ConsensusClusterPlus: a class discovery tool with confidence assessments and item tracking (original) (raw)

Abstract

Summary: Unsupervised class discovery is a highly useful technique in cancer research, where intrinsic groups sharing biological characteristics may exist but are unknown. The consensus clustering (CC) method provides quantitative and visual stability evidence for estimating the number of unsupervised classes in a dataset. ConsensusClusterPlus implements the CC method in R and extends it with new functionality and visualizations including item tracking, item-consensus and cluster-consensus plots. These new features provide users with detailed information that enable more specific decisions in unsupervised class discovery.

Availability: ConsensusClusterPlus is open source software, written in R, under GPL-2, and available through the Bioconductor project (http://www.bioconductor.org/).

Contact: mwilkers@med.unc.edu

Supplementary Information: Supplementary data are available at Bioinformatics online.

1 INTRODUCTION

Unsupervised class discovery is a data mining technique for the detection of unknown possible groups of items based on intrinsic features and no external information. For this technique, an investigator seeks to answer two questions: how many groups are present in a dataset, and what is the confidence in the number of groups and the group memberships. Consensus clustering (CC) (Monti et al., 2003) is a method for evaluating these questions and is popular in cancer research [e.g. lung adenocarcinoma (Hayes _et al._, 2006)]. CC provides quantitative and visual ‘stability’ evidence derived from repeated subsampling and clustering. CC reports a consensus of these repetitions, which is robust relative to sampling variability. The CC method is available in the GenePattern software (Reich et al., 2006). ConsensusClusterPlus implements the CC method in the R language (http://www.r-project.org) and adds new functionality and visualizations.

2 SOFTWARE FEATURES

Input to ConsensusClusterPlus is a data matrix and user-specified options. The data matrix represents a collection of features for a set of samples (items); for example, this could be microarray items and gene expression features. Output is stability evidence for a given number of groups (k) and cluster assignments. The output consists of R data objects, text files, graphical plots and a log file.

2.1 Algorithm

ConsensusClusterPlus extends the CC algorithm and is briefly described here. The algorithm begins by subsampling a proportion of items and a proportion of features from a data matrix. Each subsample is then partitioned into up to k groups by a user-specified clustering algorithm: agglomerative hierarchical clustering, k-means or a custom algorithm. This process is repeated for a specified number of repetitions. Pairwise consensus values, defined as ‘the proportion of clustering runs in which two items are [grouped] together’ (Monti et al., 2003), are calculated and stored in a consensus matrix (CM) for each k. Then for each k, a final agglomerative hierarchical consensus clustering using distance of 1−consensus values is completed and pruned to k groups, which are called consensus clusters.

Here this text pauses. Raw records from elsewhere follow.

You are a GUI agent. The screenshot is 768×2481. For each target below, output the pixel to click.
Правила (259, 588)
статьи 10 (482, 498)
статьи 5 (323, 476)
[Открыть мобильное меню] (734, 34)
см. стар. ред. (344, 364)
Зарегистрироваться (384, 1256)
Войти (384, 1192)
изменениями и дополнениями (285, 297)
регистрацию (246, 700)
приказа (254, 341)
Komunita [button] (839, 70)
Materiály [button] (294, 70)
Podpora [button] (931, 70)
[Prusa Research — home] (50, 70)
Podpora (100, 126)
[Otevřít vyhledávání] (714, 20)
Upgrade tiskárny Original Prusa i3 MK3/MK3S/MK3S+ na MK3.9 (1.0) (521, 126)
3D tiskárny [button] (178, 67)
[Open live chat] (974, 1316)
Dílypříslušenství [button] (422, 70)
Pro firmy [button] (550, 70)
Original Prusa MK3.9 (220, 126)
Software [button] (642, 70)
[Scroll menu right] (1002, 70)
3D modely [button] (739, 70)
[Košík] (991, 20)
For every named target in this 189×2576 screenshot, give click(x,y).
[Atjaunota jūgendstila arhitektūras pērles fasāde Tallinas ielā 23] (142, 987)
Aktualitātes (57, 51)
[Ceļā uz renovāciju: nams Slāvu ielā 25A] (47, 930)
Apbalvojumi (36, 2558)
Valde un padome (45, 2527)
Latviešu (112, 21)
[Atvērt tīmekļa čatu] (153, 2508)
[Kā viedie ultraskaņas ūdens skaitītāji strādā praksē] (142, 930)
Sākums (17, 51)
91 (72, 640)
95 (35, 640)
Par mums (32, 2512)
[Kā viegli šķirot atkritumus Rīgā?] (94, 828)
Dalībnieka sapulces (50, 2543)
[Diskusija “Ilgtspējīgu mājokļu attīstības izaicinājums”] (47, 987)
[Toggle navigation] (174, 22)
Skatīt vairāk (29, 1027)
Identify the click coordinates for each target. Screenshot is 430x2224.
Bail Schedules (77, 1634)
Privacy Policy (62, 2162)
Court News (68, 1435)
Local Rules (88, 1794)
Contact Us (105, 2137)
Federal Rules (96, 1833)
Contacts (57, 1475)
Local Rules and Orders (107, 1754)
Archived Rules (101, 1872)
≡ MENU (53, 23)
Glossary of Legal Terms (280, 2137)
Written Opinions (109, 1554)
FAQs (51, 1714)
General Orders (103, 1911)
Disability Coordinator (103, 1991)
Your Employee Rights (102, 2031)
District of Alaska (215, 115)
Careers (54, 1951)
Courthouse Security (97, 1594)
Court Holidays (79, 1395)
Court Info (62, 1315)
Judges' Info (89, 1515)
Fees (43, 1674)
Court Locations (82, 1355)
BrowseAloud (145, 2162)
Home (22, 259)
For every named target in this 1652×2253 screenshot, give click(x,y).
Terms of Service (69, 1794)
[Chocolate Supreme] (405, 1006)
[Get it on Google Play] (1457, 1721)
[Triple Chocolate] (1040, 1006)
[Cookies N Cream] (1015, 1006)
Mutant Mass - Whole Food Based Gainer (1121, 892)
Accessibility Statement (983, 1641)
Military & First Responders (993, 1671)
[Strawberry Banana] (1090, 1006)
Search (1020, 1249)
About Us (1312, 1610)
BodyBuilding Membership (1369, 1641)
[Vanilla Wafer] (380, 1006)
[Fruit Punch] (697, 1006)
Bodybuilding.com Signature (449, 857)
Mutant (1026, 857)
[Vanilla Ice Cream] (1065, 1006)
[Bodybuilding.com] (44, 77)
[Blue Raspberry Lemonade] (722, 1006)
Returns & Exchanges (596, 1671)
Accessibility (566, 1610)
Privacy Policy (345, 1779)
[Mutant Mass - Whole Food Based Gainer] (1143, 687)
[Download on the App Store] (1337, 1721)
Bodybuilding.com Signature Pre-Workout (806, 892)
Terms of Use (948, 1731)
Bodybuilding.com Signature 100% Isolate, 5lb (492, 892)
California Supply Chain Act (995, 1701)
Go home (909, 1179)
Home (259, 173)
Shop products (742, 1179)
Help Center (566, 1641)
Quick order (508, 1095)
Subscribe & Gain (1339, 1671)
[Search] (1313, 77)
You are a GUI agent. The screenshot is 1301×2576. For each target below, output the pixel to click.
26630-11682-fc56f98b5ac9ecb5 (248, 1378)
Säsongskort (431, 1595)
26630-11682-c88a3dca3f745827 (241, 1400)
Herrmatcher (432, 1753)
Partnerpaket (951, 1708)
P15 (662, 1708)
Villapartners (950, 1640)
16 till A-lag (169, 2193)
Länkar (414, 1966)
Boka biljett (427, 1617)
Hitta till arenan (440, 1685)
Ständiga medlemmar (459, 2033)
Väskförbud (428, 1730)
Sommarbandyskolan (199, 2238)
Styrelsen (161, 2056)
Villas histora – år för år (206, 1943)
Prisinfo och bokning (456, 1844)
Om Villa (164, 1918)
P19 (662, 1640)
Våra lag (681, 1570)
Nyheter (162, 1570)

New features of ConsensusClusterPlus algorithm are the 2D feature and item subsampling, which can be performed according to particular distributions such as gene variability, and the option for a custom clustering algorithm. The 2D subsampling provides assessments of clusters' sensitivity to both item and feature sampling variability. Because a custom clustering algorithm can be used to generate consensus, users can utilize the many existing clustering algorithms available in R or can write their own.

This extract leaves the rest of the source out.